The Ins and Outs of Inclusive Finance: Some lessons from Microfinance and Basic Income
STARTING WITH THE POOR – Diana Barrowclough
Diana Barrowclough is Senior Economist at UNCTAD, where her research activities include co-authoring the flagship Trade and Development Report as well as managing research and policy activities relating to the international financial system and development.
Her long-held interest in finance, poverty and development included co-leading the project ‘Microfinance and public policy’, carried out from 2001 with support from the Geneva International Academic Network. She has a PhD in economics from the University of Cambridge, UK.
FROM PANACEA TO “ANTI-DEVELOPMENT” INTERVENTION: THE RISE AND FALL OF MICROCREDIT – Milford Bateman
Milford Bateman is Visiting Professor of Economics at Juraj Dobrilla at Pula University, Croatia; an Adjunct Professor in Development Studies at Saint Mary’s University, Halifax, Canada, and a freelance consultant, including for the United Nations. His main teaching, research and consulting interests lie in the area of local economic development, particularly the developmental role of the local state, local finance and microfinance, and the developmental role of cooperatives.
His recent publications include Why Doesn’t Microfinance Work? The Destructive Rise of Local Neoliberalism (London: Zed Books, 2010) and, more recently, he co-edited (with Kate Maclean) Seduced and Betrayed: Exposing the Contemporary Microfinance Phenomenon co- (Albuquerque: University of New Mexico Press, 2017).
DEVELOPMENT AND BASIC INCOME: AN EMERGING ECONOMIC MODEL – Guy Standing and Ian Orton
Ian Orton currently works for UNICEF’s Social Inclusion and Policy Section in New York, as a social protection specialist, where he is conducting research on universal child grants. Previously he worked for Bangladesh Rural Advancement Committee (BRAC), the international Social Security Association, and the International Labour Organization as a social security analyst, where he produced research on social policy issues related to social protection. With an academic background in political theory and philosophy, he gained his PhD in philosophy from the University of Northampton in 2006.
Guy Standing is Professorial Research Associate at the School of Oriental and African Studies, University of London.

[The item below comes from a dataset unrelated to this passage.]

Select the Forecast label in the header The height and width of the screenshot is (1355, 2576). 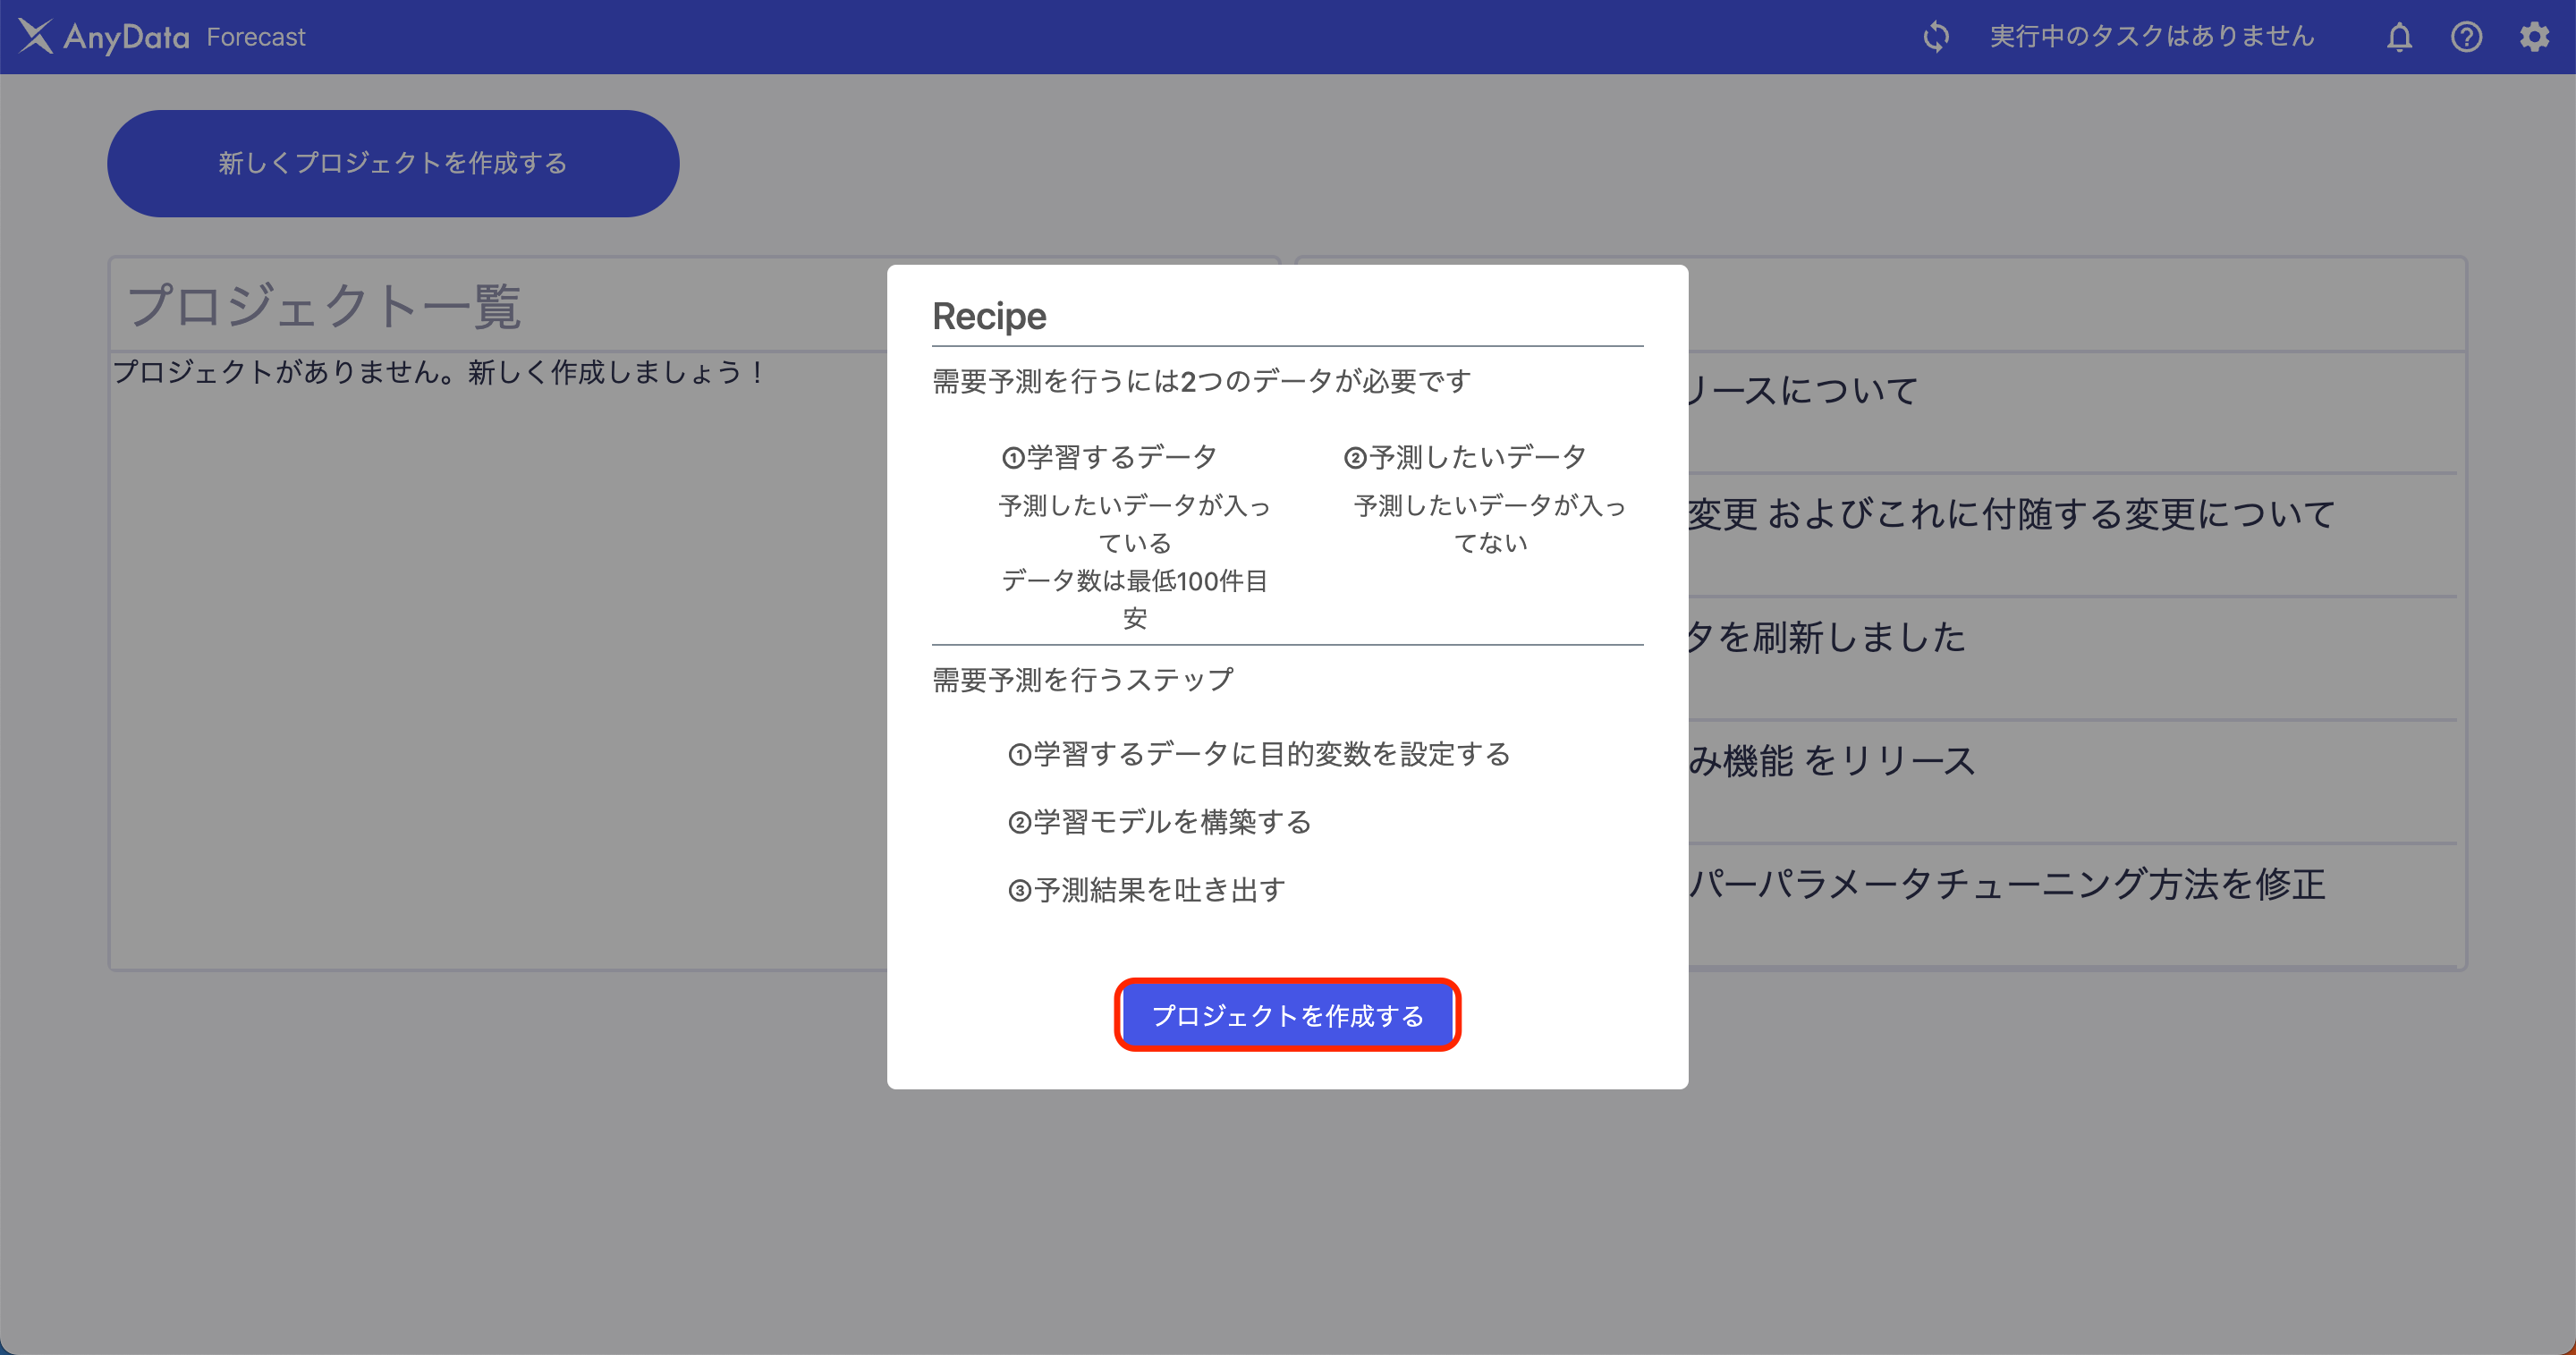pyautogui.click(x=255, y=36)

He is a Fellow of the British Academy of Social Sciences and co-founder and now honorary co-president of the Basic Income Earth Network (BIEN.) He previously held professorial positions at SOAS, the University of Bath and Monash University and was Director of the ILO’s Socio-Economic Security Programme.
Consultancy experience includes UNICEF, UNCTAD, UNDP, the European Commission and the World Bank. He also worked with SEWA in India for many years, and was Director of Research for President Mandela’s Labour Market Policy Commission.
His career has combined being in the United Nations, being an activist (working for SEWA, et al, and steering BIEN), and being an academic. He is on the editorial boards of various academic journals, including Development and Change, Work, Employment and Society and the Indian Journal of Labour Economics. He has been invited to give lectures in over a hundred universities around the world, and has twice been invited to be a speaker at Davos.
His recent books include The Precariat: The New Dangerous Class (2011), translated into 20 languages; A Precariat Charter (2014); with others, Basic Income – A Transformative Policy for India, and The Corruption of Capitalism: Why Rentiers Thrive and Work Does Not Pay (2016). His latest book is Basic Income: And how we can make it happen (Pelican, Penguin, 2017).